Alas, the chance was wasted and now the left is angry at us “ignorant” middle class voters. James Fallows has a pretty good essay on American decline until he gets to the last two pages. Then we get back to the tired old complaints about the electoral college and the Senate and the inability of Democrat phonies like Kerry to get elected.

America the society is in fine shape! America the polity most certainly is not. Over the past half century, both parties have helped cause this predicament—Democrats by unintentionally giving governmental efforts a bad name in the 1960s and ’70s, Republicans by deliberately doing so from the Reagan era onward. At the moment, Republicans are objectively the more nihilistic, equating public anger with the sentiment that “their” America has been taken away and defining both political and substantive success as stopping the administration’s plans. As a partisan tactic, this could make sense; for the country, it’s one more sign of dysfunction, and of the near-impossibility of addressing problems that require truly public efforts to solve.

Of course, when Bush tried to deal with the coming collapse of Social Security by allowing private accounts, the Democrats demagogued it mercilessly but the Republicans are the “nihilists.”

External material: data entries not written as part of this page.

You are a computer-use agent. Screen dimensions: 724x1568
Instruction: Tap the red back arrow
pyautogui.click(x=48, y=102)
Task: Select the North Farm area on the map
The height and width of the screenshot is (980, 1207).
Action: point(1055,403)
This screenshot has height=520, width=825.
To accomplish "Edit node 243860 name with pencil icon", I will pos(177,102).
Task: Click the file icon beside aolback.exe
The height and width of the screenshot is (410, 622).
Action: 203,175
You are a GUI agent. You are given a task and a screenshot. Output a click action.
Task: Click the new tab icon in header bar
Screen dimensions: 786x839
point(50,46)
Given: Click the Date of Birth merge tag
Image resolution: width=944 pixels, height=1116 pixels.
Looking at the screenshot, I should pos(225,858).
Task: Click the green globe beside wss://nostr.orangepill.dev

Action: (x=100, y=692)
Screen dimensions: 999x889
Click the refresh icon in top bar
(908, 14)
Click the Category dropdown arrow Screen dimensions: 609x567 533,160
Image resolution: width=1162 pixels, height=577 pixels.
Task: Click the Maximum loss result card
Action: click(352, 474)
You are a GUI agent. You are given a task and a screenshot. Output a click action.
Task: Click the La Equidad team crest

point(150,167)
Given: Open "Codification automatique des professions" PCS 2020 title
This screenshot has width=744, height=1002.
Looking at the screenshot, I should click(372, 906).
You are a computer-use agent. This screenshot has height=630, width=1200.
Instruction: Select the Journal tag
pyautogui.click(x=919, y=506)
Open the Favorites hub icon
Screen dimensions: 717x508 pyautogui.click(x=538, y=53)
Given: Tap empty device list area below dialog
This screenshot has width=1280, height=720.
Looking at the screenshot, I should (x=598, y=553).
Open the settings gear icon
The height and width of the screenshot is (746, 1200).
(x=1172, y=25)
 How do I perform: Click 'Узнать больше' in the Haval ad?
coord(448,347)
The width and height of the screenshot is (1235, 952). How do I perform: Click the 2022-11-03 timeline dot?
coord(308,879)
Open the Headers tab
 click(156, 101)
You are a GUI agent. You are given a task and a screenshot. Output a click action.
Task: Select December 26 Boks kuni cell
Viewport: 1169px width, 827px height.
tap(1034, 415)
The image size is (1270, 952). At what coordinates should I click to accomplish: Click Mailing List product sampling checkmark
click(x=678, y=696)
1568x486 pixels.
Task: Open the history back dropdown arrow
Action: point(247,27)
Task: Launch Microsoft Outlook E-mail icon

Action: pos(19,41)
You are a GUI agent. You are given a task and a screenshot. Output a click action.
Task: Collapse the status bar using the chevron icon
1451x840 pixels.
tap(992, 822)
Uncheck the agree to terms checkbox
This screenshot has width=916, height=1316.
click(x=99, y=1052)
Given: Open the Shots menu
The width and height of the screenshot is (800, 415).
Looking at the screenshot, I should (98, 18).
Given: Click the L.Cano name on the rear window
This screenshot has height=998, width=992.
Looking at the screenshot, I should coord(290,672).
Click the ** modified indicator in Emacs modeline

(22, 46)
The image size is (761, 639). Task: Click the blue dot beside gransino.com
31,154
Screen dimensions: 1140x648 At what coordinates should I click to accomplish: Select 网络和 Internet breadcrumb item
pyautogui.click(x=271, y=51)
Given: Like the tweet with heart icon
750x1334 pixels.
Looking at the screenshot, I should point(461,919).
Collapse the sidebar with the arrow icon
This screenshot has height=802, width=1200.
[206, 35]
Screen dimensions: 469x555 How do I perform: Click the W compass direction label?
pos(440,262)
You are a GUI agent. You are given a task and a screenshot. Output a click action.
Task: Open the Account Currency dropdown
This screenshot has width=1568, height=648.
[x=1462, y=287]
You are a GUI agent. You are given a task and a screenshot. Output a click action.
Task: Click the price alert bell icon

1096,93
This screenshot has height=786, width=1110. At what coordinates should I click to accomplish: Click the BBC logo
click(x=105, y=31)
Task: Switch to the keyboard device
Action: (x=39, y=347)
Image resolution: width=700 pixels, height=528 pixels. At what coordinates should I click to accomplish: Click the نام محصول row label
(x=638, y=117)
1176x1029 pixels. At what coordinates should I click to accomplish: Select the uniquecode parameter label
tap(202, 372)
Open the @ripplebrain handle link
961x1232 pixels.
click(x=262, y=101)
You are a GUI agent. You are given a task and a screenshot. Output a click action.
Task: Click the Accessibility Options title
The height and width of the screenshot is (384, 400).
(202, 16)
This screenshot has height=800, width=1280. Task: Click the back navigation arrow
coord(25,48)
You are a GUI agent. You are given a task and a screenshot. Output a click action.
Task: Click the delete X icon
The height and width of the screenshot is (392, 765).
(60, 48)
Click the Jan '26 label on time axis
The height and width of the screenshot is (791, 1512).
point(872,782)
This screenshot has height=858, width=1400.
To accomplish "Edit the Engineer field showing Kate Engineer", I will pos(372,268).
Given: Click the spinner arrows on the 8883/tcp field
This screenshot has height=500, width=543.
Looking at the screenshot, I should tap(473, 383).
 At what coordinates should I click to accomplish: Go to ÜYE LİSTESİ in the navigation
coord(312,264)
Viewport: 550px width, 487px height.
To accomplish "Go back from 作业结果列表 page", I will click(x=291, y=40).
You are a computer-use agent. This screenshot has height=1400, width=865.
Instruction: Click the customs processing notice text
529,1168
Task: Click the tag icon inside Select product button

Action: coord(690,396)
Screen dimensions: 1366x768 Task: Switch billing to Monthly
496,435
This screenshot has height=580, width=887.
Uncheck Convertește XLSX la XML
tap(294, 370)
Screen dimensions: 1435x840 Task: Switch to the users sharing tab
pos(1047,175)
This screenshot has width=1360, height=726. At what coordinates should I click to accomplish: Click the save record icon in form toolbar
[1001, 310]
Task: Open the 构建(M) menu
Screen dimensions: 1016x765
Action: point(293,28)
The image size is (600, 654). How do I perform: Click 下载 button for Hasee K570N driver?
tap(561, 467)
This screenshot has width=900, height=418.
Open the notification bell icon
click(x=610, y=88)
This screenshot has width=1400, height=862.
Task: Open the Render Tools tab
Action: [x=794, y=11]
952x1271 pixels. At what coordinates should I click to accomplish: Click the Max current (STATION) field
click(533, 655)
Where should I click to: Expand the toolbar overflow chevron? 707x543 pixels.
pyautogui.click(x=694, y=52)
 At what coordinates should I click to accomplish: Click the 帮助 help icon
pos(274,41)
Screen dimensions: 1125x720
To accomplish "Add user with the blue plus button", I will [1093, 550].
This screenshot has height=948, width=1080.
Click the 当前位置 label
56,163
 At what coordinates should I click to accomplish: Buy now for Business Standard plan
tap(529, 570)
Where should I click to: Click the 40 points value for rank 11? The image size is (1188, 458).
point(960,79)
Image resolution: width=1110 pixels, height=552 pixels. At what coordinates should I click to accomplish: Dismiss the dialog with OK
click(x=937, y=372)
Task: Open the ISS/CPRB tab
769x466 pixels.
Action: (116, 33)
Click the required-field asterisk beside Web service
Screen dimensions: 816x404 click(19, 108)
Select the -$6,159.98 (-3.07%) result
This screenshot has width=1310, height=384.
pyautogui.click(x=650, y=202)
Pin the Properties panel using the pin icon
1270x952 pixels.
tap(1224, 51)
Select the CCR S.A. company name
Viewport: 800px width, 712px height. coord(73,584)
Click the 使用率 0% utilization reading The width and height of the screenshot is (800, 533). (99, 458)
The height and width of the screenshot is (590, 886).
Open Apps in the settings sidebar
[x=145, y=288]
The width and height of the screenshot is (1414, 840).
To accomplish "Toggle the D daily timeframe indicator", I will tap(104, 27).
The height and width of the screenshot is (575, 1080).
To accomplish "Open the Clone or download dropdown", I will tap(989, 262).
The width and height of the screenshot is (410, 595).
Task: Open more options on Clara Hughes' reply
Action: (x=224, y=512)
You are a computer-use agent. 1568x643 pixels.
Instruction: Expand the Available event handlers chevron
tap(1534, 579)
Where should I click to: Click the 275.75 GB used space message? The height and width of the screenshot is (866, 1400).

We could hope for an enlightened military coup, or some other deus ex machina by the right kind of tyrants. (In his 700-page new “meliorist” novel, Only the Super-Rich Can Save Us, Ralph Nader proposes a kind of plutocrats’ coup, in which Warren Buffett, Bill Gates Sr., Ted Turner, et al. collaborate to create a more egalitarian America.) The periodic longing for a “man on horseback” is a reflection of disappointment with what normal politics can bring. George Washington and Dwight Eisenhower were the right men on horseback.

Here we go with the left’s fondness for military coups and authoritarian government. They can’t win elections so it is the voter’s fault and they want to try to do without those ignorant voters.

I guess it wasn’t a parody.

Tags: , , ,

7 Responses to “Is this a parody ?”

  1. […] Is this a parody ? « A Brief History… […]

  2. […] this link: Is this a parody ? « A Brief History… Share and […]

  3. Nancy says:

    I gotta tell you, I noticed that article too but couldn’t get through it because it was so … how to put it? I’ll leave it to others to decide.

  4. Oh, it’s a parody all right. Unintentional.

  5. nate zuckerman says:

    The Right and the Left more often than not go lockstep behind “leaders” when they are told to do so…or when they are not being led by lobbyists and special interests.

    Hate “big govt”? without the govt involved, there would not be an Internet for you to post this anti-govt silliness! Nor highway for you to drive anywhere. Nor bank insurance for your account and on and on and on.

    stop dealing with meaningless generalizations that are just plain silly.

  6. Nate, it sounds like these articles apply to you.

  7. doombuggy says:

    without the govt involved

    Be careful here Nate. In their quest for power, the ancient Mayan high priests took credit for sunshine, plant growth, and all the good things in life. That’s some hope and change we can do without.